• [Exercise aim]
Beneath this instruction is a block of data; output from it exactly the lines that run from the one containing "Click the help question mark icon" through the one containing "You are a computer-use agent. The", inclusive.

Start of Task material

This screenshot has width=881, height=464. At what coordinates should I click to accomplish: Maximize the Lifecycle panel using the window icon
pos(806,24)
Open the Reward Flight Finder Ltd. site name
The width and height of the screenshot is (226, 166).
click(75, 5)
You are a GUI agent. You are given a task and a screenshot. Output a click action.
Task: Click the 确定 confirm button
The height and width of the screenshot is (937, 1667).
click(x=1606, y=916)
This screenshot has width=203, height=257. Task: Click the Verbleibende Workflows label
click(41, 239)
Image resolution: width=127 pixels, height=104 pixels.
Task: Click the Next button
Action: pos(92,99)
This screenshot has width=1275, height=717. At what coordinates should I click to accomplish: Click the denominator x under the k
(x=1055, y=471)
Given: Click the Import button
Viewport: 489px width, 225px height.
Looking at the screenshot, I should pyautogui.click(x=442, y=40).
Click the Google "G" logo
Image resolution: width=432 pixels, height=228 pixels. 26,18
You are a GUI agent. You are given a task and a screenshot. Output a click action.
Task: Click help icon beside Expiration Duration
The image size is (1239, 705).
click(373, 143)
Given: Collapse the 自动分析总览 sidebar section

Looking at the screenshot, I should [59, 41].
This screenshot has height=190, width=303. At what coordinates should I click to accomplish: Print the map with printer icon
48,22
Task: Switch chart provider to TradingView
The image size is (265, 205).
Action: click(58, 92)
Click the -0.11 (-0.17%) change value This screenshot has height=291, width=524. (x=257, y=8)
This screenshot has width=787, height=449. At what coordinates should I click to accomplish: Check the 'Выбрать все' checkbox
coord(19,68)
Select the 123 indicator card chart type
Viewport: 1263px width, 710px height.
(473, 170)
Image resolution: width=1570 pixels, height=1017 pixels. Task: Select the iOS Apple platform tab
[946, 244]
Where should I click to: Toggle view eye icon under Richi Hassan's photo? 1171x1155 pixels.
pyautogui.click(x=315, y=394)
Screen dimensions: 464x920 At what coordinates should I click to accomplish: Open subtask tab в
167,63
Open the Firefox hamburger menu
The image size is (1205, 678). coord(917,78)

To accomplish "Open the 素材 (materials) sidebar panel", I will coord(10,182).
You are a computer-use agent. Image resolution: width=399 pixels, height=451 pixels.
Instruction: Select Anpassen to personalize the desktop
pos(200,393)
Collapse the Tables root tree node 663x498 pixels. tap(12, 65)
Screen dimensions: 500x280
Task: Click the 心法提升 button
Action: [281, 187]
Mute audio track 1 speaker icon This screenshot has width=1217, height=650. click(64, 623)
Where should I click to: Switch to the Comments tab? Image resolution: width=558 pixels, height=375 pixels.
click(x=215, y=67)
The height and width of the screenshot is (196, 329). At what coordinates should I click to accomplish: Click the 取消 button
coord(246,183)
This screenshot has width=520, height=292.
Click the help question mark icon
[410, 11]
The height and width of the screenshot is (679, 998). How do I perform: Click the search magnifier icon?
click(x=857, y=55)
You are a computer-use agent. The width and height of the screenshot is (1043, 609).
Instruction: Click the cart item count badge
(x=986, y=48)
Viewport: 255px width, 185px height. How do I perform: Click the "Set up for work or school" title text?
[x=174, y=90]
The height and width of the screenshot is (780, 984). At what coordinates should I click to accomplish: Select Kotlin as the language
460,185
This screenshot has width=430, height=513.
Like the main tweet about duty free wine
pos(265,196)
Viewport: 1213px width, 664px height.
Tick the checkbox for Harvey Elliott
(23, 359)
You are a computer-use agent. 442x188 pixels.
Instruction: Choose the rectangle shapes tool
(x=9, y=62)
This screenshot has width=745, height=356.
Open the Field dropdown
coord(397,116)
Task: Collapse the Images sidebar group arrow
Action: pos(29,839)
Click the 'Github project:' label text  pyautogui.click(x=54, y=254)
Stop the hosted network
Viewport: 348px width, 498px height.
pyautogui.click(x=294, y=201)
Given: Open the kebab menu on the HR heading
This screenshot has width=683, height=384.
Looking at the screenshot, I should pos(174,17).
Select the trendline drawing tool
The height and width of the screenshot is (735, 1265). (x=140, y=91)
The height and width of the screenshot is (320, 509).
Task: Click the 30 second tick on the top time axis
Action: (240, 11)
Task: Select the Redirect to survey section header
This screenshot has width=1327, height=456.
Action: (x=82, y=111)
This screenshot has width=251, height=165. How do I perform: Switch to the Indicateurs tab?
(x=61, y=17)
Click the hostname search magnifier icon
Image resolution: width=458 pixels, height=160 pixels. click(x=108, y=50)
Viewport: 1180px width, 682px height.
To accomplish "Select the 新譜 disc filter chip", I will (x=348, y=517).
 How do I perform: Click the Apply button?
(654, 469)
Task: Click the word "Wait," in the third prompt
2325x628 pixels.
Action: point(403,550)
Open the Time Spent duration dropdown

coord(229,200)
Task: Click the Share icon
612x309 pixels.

End of Task material

• [Response to this exercise]
Click the help question mark icon
[410, 11]
The height and width of the screenshot is (679, 998). How do I perform: Click the search magnifier icon?
click(x=857, y=55)
You are a computer-use agent. The width and height of the screenshot is (1043, 609).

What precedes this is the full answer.